Manuaal: Holpijp 8′ (Bosch), Prestant 8′ discant (nieuw; c1 en cis1 in het front), Prestant 4′ (nieuw; C-cis1 in het front), Octaaf 4′ bas/discant (Bosch), Fluit 4′ (nieuw), Quint 3′ (Bosch), Octaaf 2′ (Bosch), Cymbel 2 sterk (Bosch; een combine van de Quint 1 ½’ en de Octaaf 1′), Mixtuur II bas/discant (nieuw), Sexquialter 2 sterk discant (Bosch).

De klavieromvang werd C-c3 (de Bosch-registers werden, voorzover van toepassing, aangevuld met pijpen voor Cis, Dis, Fis en Gis). Er was waarschijnlijk geen pedaalklavier. De stemtoonhoogte van Bosch werd gehandhaafd.

In de negentiende eeuw werd het orgel minstens eenmaal, wellicht zelfs tweemaal, gewijzigd; in ieder geval bij de plaatsing in de Gereformeerde Kerk te Naarden (vóór 1889), maar mogelijk ook reeds eerder. De klaviatuur werd verplaatst naar de linkerzijkant, de windvoorziening en de mechanieken werden vernieuwd, de windlade, de dispositie en de stemtoonhoogte werden gewijzigd. Door de verplaatsing van de klaviatuur en de daaruit voortvloeiende vernieuwing van de mechanieken kwam er op de achterzijde van de windlade een plaats voor een extra register vrij.
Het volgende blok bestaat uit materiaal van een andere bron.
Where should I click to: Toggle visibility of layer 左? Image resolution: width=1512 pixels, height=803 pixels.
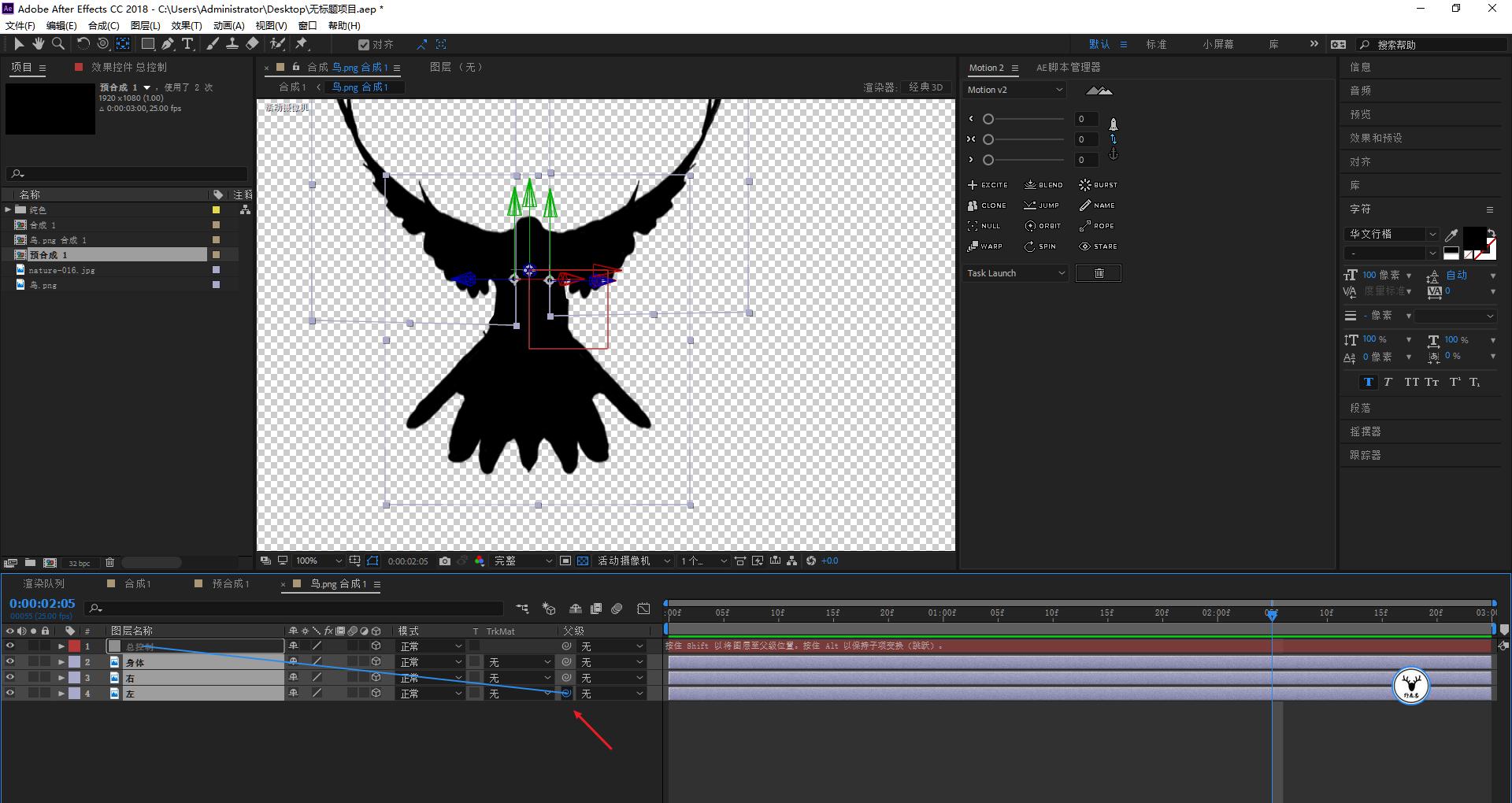pos(10,694)
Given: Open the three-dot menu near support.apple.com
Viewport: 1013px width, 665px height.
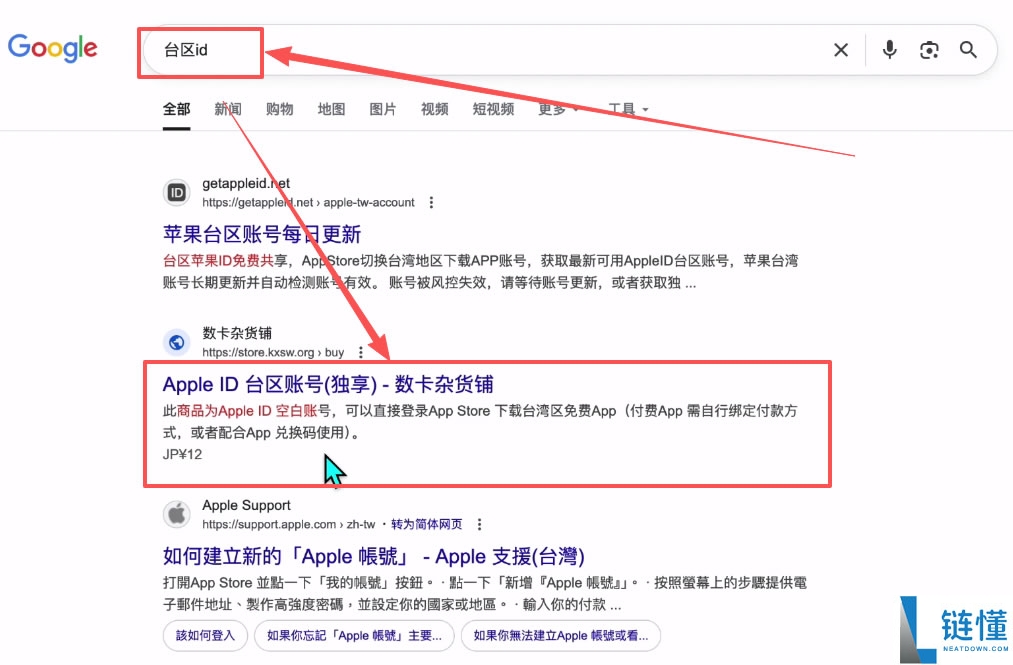Looking at the screenshot, I should point(479,523).
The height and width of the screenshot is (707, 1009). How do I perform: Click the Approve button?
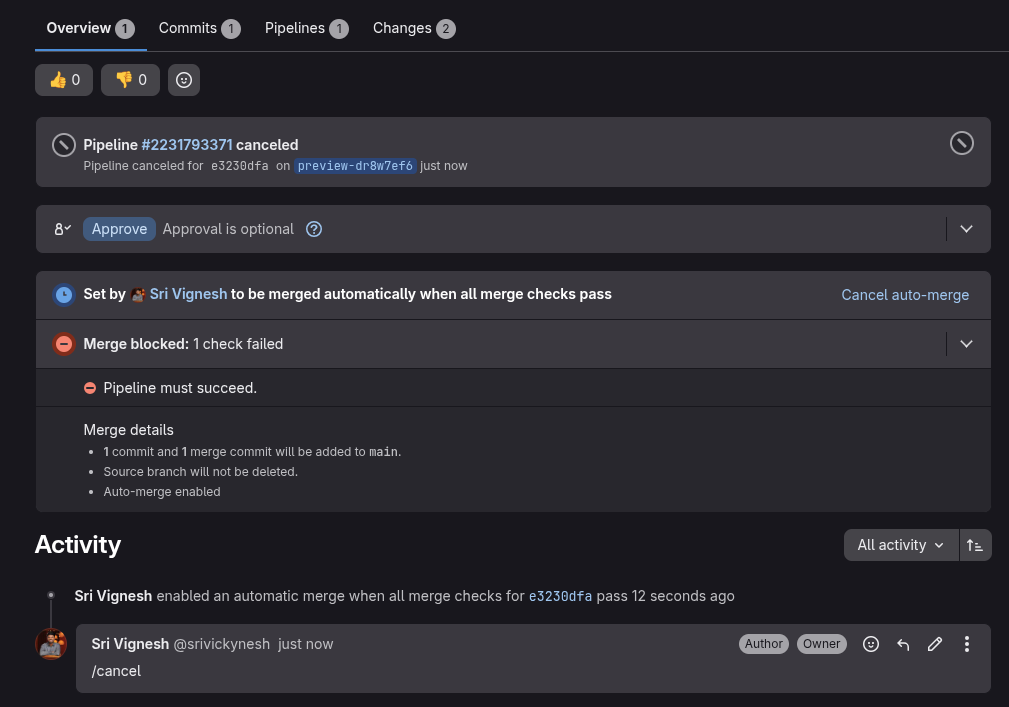[x=119, y=229]
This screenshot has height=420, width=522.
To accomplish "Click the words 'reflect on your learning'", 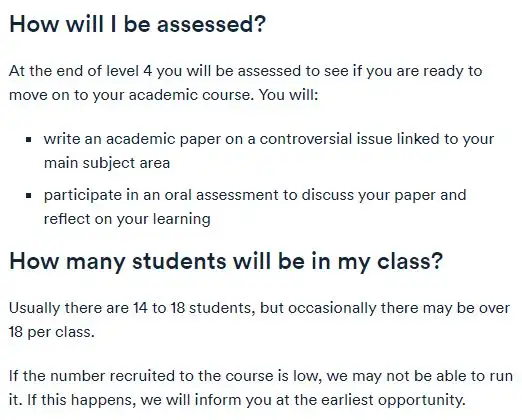I will (127, 219).
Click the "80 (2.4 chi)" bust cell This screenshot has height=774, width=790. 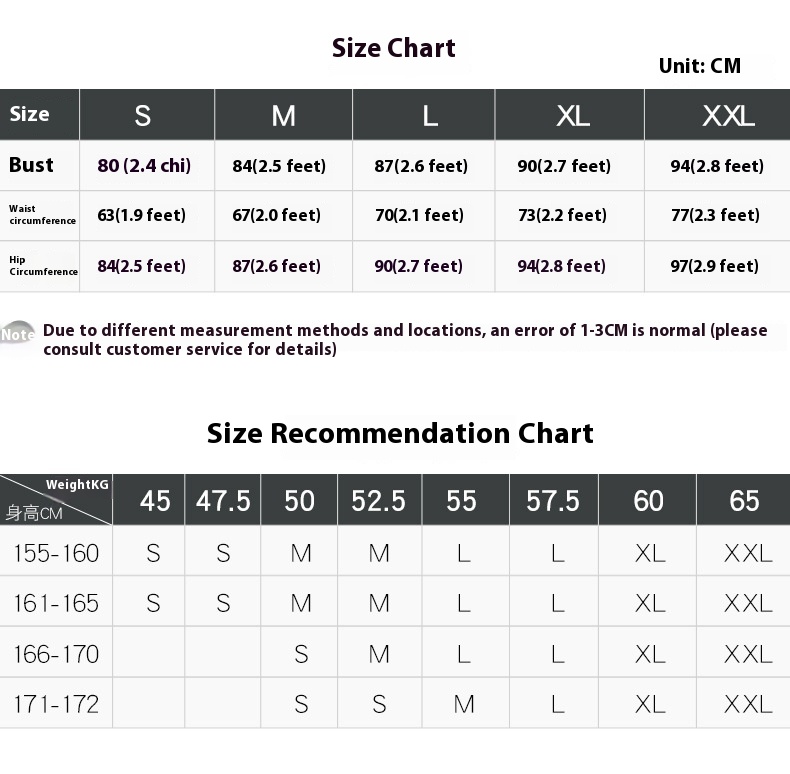coord(144,166)
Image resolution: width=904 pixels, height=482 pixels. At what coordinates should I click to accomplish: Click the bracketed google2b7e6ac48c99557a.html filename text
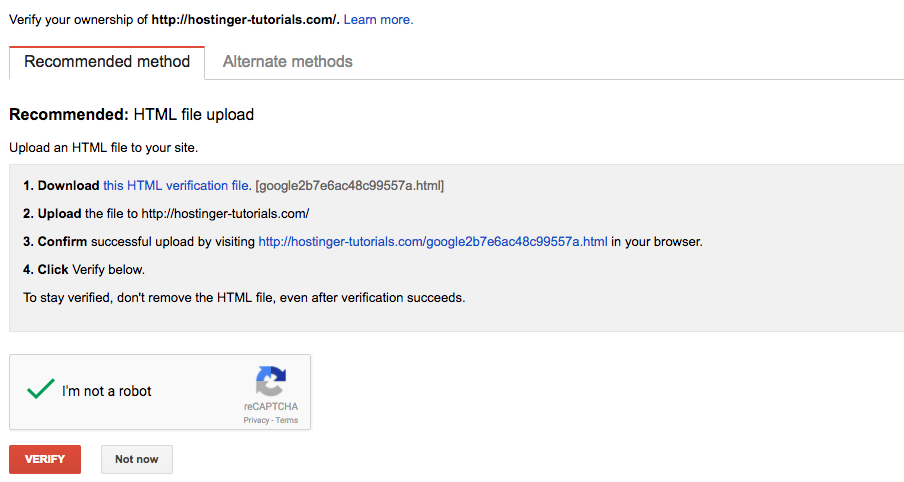pos(350,185)
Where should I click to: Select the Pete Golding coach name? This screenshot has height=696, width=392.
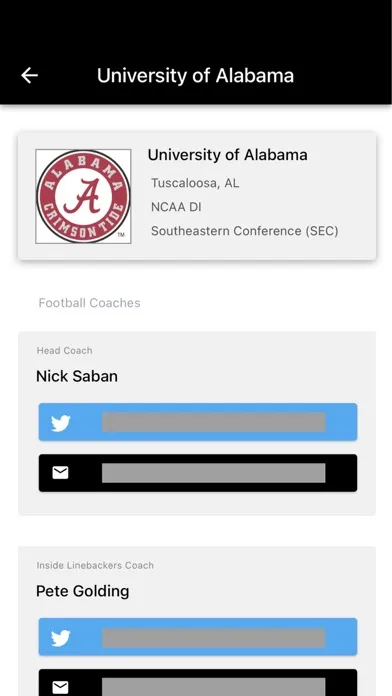pos(83,591)
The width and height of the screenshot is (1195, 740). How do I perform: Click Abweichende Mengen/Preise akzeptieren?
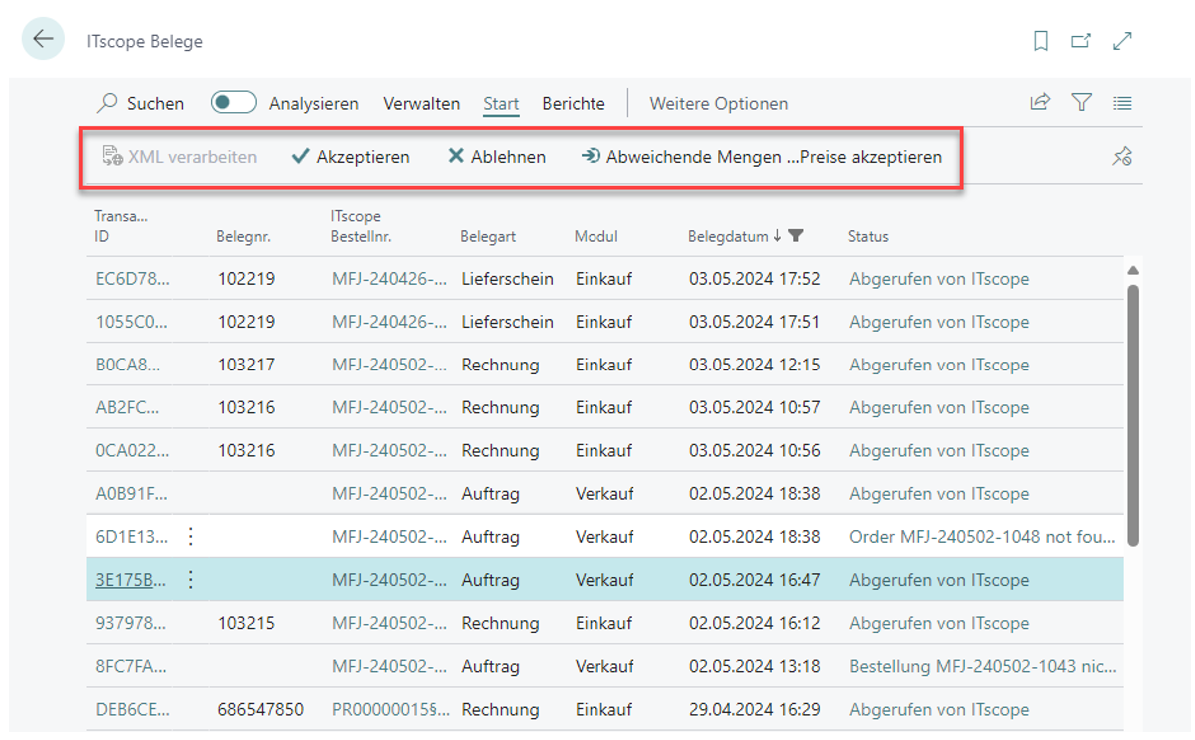pos(761,157)
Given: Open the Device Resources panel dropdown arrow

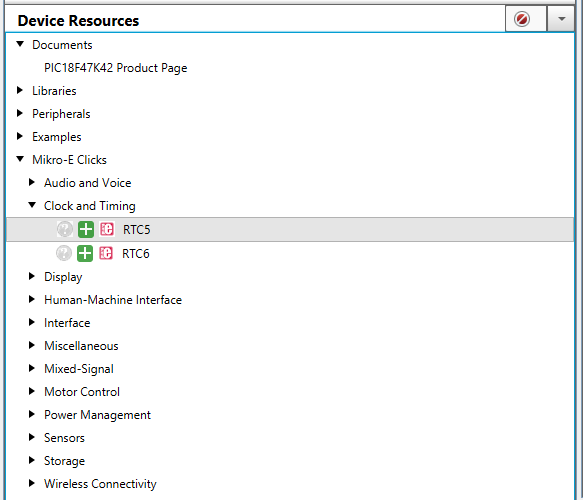Looking at the screenshot, I should point(561,19).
In 1932 werd het orgel verkocht aan de Hervormde Gemeente te Baarn en in het Gebouw voor Christelijke Belangen aldaar geplaatst door de Utrechtse orgelmaker N.A. van Dam. Vanwege een op de orgelgalerij aanwezige muur (met nis), werd het front als het ware los voor het – in een nieuwe kast geplaatste – orgel gezet. De dispositie werd daarbij naar alle waarschijnlijkheid niet gewijzigd. Deze luidde in 1965:

Manuaal: Prestant 8′ (bas negentiende-eeuws, discant ca. 1740), Holpijp 8′ (Bosch), Fluit travers 8′ discant (19e eeuws), Viola di Gamba 8′ discant (negentiende-eeuws), Prestant 4′ (ca. 1740), Octaaf 4′ bas/discant (Bosch), Fluit 4′ (ca. 1740), Quint 3′ (Bosch), Octaaf 2′ (Bosch), Sexquialter II discant (pijpwerk in de 19e eeuw vernieuwd). Pedaal (C-d1): aangehangen.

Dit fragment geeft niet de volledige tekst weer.